— INFORMATION GIVEN —
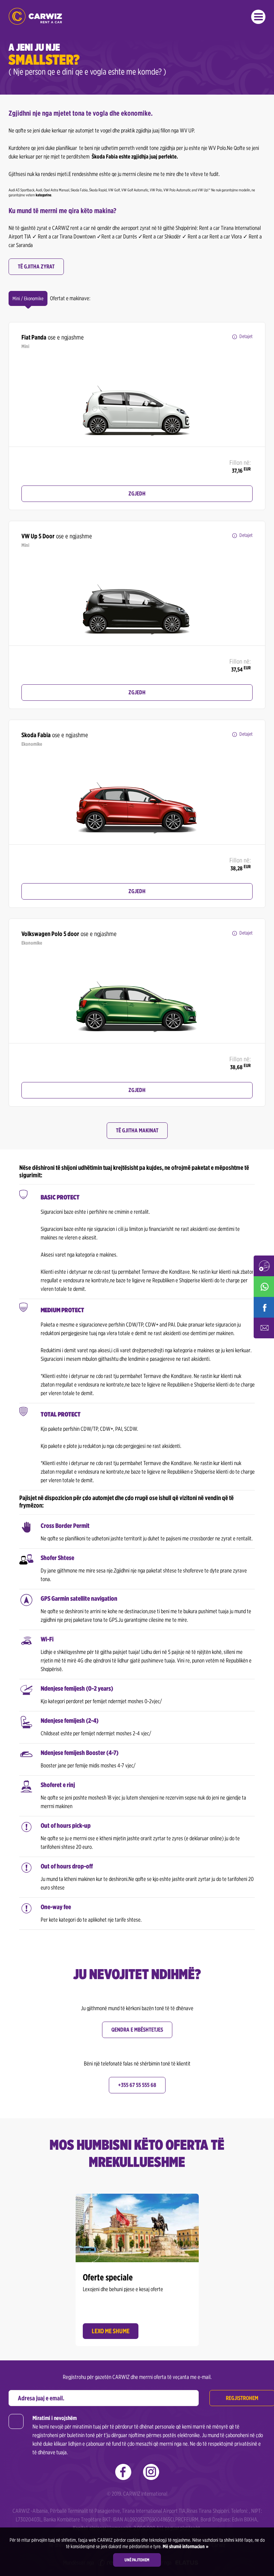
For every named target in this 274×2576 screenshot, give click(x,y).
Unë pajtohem (137, 2559)
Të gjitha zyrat (36, 266)
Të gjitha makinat (137, 1130)
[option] (137, 400)
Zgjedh (137, 493)
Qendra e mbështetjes (137, 2029)
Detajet (246, 336)
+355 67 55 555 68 (137, 2085)
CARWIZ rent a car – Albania (35, 16)
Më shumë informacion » (185, 2546)
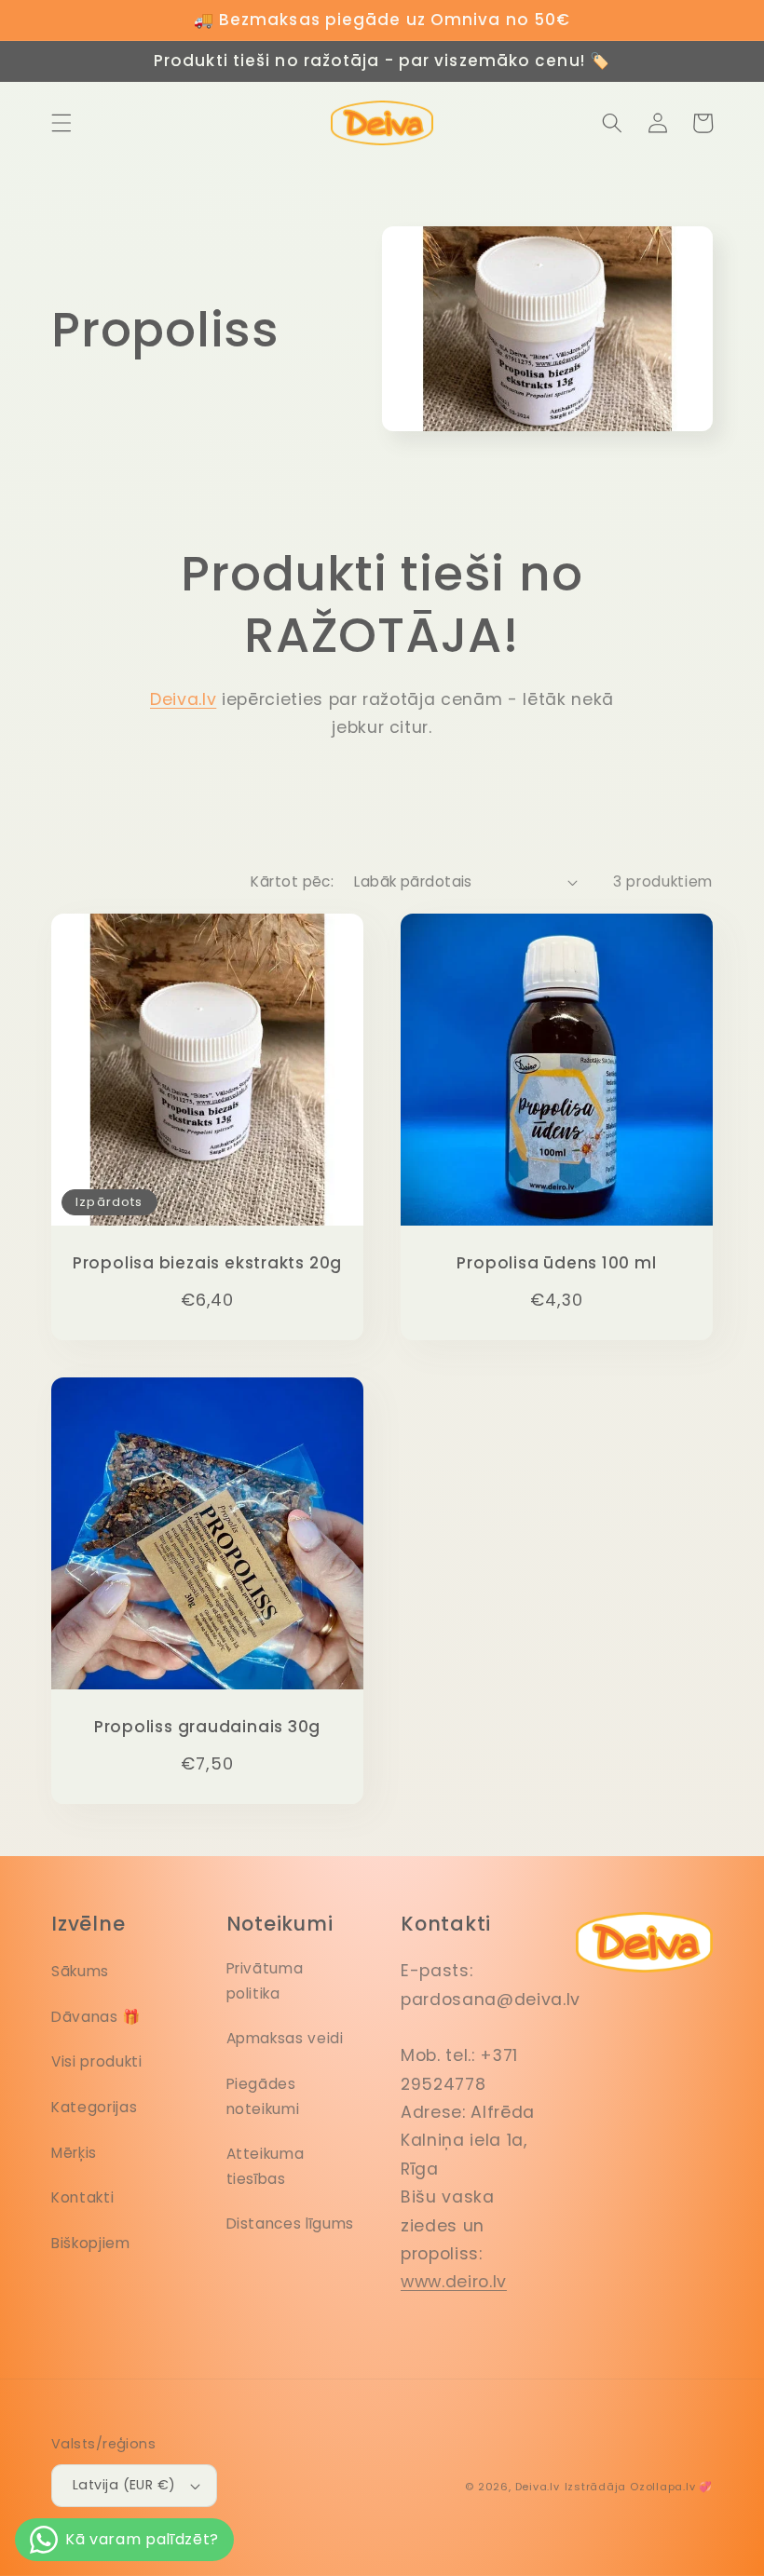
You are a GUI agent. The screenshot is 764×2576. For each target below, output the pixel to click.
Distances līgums (290, 2223)
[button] (61, 123)
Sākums (80, 1971)
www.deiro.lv (454, 2282)
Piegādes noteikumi (263, 2096)
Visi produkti (97, 2061)
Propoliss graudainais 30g (207, 1727)
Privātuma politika (265, 1981)
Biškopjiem (90, 2243)
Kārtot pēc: (292, 881)
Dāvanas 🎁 (96, 2017)
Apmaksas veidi (285, 2038)
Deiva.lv (183, 699)
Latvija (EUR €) (124, 2484)
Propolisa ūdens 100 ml (556, 1263)
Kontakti (82, 2197)
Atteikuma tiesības (265, 2166)
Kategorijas (94, 2107)
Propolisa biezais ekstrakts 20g (207, 1263)
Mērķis (74, 2152)
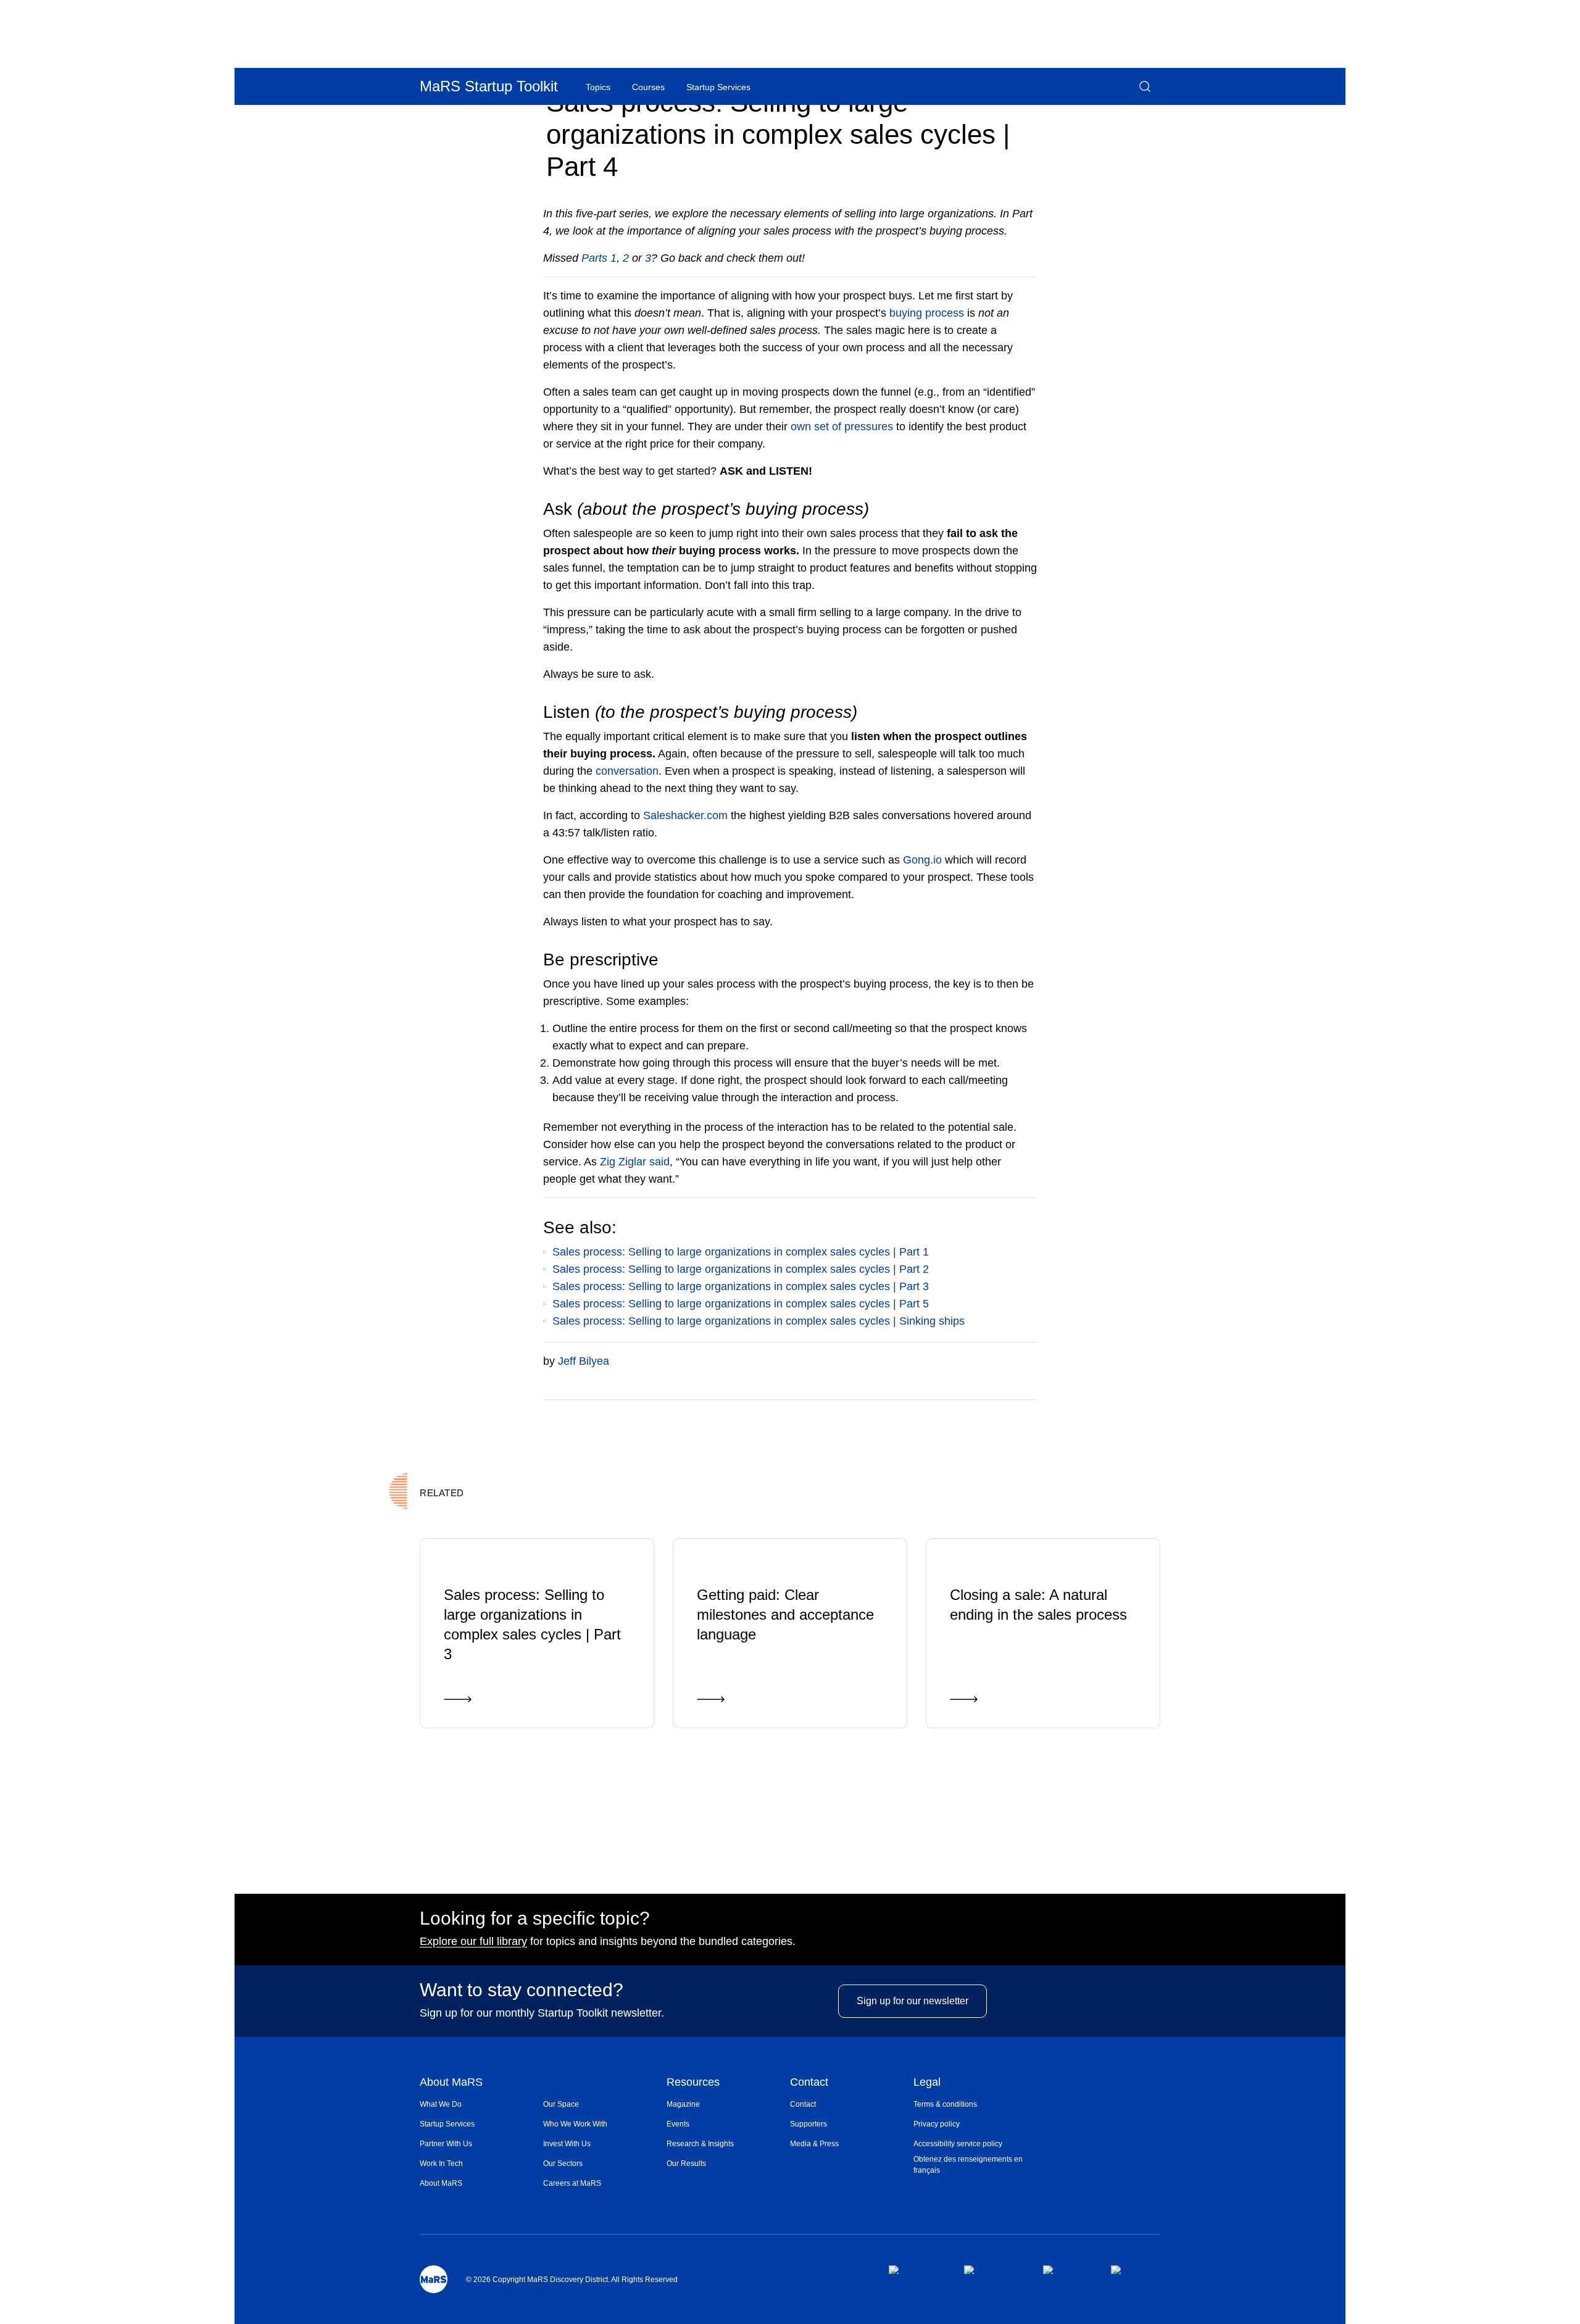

— WHAT TO WORK ON —
Reproduce, unchanged, each line between the one with "Privātuma politika (265, 1981)" and the last line of the material, both included; the pictures do not go in.

— ANSWER FOR THIS EXERCISE —
Privātuma politika (265, 1981)
Biškopjiem (90, 2243)
Kārtot pēc: (292, 881)
Dāvanas 🎁 (96, 2017)
Apmaksas veidi (285, 2038)
Deiva.lv (183, 699)
Latvija (EUR €) (124, 2484)
Propolisa ūdens 100 ml (556, 1263)
Kontakti (82, 2197)
Atteikuma tiesības (265, 2166)
Kategorijas (94, 2107)
Propolisa biezais ekstrakts 20g (207, 1263)
Mērķis (74, 2152)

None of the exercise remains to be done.